Task to carry out:
Please render every one of the rows below as a Markdown table with the columns "No." and "Line", numbering each row and leaving out blank lines.

[Records from a data collection]
******************************
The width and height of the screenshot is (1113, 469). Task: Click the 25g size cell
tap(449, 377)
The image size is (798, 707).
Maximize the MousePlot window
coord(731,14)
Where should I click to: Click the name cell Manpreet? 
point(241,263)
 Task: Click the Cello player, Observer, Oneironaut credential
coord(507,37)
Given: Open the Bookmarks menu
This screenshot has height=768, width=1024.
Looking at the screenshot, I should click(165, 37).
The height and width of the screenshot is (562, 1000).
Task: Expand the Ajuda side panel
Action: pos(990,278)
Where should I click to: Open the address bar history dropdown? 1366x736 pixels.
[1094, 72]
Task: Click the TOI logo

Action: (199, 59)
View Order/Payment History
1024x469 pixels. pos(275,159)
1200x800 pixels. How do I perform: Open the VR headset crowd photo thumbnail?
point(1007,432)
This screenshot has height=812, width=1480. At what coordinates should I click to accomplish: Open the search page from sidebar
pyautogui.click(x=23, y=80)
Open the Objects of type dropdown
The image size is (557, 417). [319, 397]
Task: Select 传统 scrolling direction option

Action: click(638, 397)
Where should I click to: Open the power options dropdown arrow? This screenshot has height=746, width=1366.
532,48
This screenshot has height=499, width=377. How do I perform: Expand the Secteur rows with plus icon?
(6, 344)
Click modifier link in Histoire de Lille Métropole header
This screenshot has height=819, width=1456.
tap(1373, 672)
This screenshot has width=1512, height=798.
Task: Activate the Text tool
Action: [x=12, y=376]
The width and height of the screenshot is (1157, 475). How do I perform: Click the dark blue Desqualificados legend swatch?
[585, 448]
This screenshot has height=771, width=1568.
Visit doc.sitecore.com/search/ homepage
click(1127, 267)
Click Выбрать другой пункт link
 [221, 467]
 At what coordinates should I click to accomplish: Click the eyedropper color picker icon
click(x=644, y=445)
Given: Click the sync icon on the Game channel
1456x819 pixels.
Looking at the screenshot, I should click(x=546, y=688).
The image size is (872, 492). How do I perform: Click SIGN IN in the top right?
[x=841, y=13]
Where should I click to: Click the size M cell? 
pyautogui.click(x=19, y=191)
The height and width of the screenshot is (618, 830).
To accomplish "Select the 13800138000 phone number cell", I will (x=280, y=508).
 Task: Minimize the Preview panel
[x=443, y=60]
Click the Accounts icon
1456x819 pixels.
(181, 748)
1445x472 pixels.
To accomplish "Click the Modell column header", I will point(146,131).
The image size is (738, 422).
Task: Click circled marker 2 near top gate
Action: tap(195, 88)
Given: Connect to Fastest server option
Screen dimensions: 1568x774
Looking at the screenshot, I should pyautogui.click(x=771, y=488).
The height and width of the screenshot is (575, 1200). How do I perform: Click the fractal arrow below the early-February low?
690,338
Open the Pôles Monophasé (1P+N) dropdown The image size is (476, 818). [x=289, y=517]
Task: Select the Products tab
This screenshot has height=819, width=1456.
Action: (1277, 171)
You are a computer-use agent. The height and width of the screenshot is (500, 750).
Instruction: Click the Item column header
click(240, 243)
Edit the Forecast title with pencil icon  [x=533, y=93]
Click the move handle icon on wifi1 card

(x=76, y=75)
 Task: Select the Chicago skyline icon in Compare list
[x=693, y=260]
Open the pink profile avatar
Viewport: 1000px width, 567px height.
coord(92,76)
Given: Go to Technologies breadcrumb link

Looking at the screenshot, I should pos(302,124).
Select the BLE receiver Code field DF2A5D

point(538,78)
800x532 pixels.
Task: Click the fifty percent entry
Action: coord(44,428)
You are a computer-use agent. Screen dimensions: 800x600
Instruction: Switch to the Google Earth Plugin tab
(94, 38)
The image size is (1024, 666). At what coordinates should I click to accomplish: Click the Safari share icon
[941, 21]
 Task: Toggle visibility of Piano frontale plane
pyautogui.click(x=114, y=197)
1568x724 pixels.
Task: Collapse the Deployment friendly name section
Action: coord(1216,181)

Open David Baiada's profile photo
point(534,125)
******************************
Solved problem:
| No. | Line |
|---|---|
| 1 | The width and height of the screenshot is (1113, 469). Task: Click the 25g size cell |
| 2 | tap(449, 377) |
| 3 | The image size is (798, 707). |
| 4 | Maximize the MousePlot window |
| 5 | coord(731,14) |
| 6 | Where should I click to: Click the name cell Manpreet?  |
| 7 | point(241,263) |
| 8 |  Task: Click the Cello player, Observer, Oneironaut credential |
| 9 | coord(507,37) |
| 10 | Given: Open the Bookmarks menu |
| 11 | This screenshot has height=768, width=1024. |
| 12 | Looking at the screenshot, I should click(165, 37). |
| 13 | The height and width of the screenshot is (562, 1000). |
| 14 | Task: Expand the Ajuda side panel |
| 15 | Action: pos(990,278) |
| 16 | Where should I click to: Open the address bar history dropdown? 1366x736 pixels. |
| 17 | [1094, 72] |
| 18 | Task: Click the TOI logo |
| 19 | Action: (199, 59) |
| 20 | View Order/Payment History |
| 21 | 1024x469 pixels. pos(275,159) |
| 22 | 1200x800 pixels. How do I perform: Open the VR headset crowd photo thumbnail? |
| 23 | point(1007,432) |
| 24 | This screenshot has height=812, width=1480. At what coordinates should I click to accomplish: Open the search page from sidebar |
| 25 | pyautogui.click(x=23, y=80) |
| 26 | Open the Objects of type dropdown |
| 27 | The image size is (557, 417). [319, 397] |
| 28 | Task: Select 传统 scrolling direction option |
| 29 | Action: click(638, 397) |
| 30 | Where should I click to: Open the power options dropdown arrow? This screenshot has height=746, width=1366. |
| 31 | 532,48 |
| 32 | This screenshot has height=499, width=377. How do I perform: Expand the Secteur rows with plus icon? |
| 33 | (6, 344) |
| 34 | Click modifier link in Histoire de Lille Métropole header |
| 35 | This screenshot has height=819, width=1456. |
| 36 | tap(1373, 672) |
| 37 | This screenshot has width=1512, height=798. |
| 38 | Task: Activate the Text tool |
| 39 | Action: [x=12, y=376] |
| 40 | The width and height of the screenshot is (1157, 475). How do I perform: Click the dark blue Desqualificados legend swatch? |
| 41 | [585, 448] |
| 42 | This screenshot has height=771, width=1568. |
| 43 | Visit doc.sitecore.com/search/ homepage |
| 44 | click(1127, 267) |
| 45 | Click Выбрать другой пункт link |
| 46 |  [221, 467] |
| 47 |  At what coordinates should I click to accomplish: Click the eyedropper color picker icon |
| 48 | click(x=644, y=445) |
| 49 | Given: Click the sync icon on the Game channel |
| 50 | 1456x819 pixels. |
| 51 | Looking at the screenshot, I should click(x=546, y=688). |
| 52 | The image size is (872, 492). How do I perform: Click SIGN IN in the top right? |
| 53 | [x=841, y=13] |
| 54 | Where should I click to: Click the size M cell?  |
| 55 | pyautogui.click(x=19, y=191) |
| 56 | The height and width of the screenshot is (618, 830). |
| 57 | To accomplish "Select the 13800138000 phone number cell", I will (x=280, y=508). |
| 58 |  Task: Minimize the Preview panel |
| 59 | [x=443, y=60] |
| 60 | Click the Accounts icon |
| 61 | 1456x819 pixels. |
| 62 | (181, 748) |
| 63 | 1445x472 pixels. |
| 64 | To accomplish "Click the Modell column header", I will point(146,131). |
| 65 | The image size is (738, 422). |
| 66 | Task: Click circled marker 2 near top gate |
| 67 | Action: tap(195, 88) |
| 68 | Given: Connect to Fastest server option |
| 69 | Screen dimensions: 1568x774 |
| 70 | Looking at the screenshot, I should pyautogui.click(x=771, y=488). |
| 71 | The height and width of the screenshot is (575, 1200). How do I perform: Click the fractal arrow below the early-February low? |
| 72 | 690,338 |
| 73 | Open the Pôles Monophasé (1P+N) dropdown The image size is (476, 818). [x=289, y=517] |
| 74 | Task: Select the Products tab |
| 75 | This screenshot has height=819, width=1456. |
| 76 | Action: (1277, 171) |
| 77 | You are a computer-use agent. The height and width of the screenshot is (500, 750). |
| 78 | Instruction: Click the Item column header |
| 79 | click(240, 243) |
| 80 | Edit the Forecast title with pencil icon  [x=533, y=93] |
| 81 | Click the move handle icon on wifi1 card |
| 82 | (x=76, y=75) |
| 83 |  Task: Select the Chicago skyline icon in Compare list |
| 84 | [x=693, y=260] |
| 85 | Open the pink profile avatar |
| 86 | Viewport: 1000px width, 567px height. |
| 87 | coord(92,76) |
| 88 | Given: Go to Technologies breadcrumb link |
| 89 | Looking at the screenshot, I should pos(302,124). |
| 90 | Select the BLE receiver Code field DF2A5D |
| 91 | point(538,78) |
| 92 | 800x532 pixels. |
| 93 | Task: Click the fifty percent entry |
| 94 | Action: coord(44,428) |
| 95 | You are a computer-use agent. Screen dimensions: 800x600 |
| 96 | Instruction: Switch to the Google Earth Plugin tab |
| 97 | (94, 38) |
| 98 | The image size is (1024, 666). At what coordinates should I click to accomplish: Click the Safari share icon |
| 99 | [941, 21] |
| 100 |  Task: Toggle visibility of Piano frontale plane |
| 101 | pyautogui.click(x=114, y=197) |
| 102 | 1568x724 pixels. |
| 103 | Task: Collapse the Deployment friendly name section |
| 104 | Action: coord(1216,181) |
| 105 | Open David Baiada's profile photo |
| 106 | point(534,125) |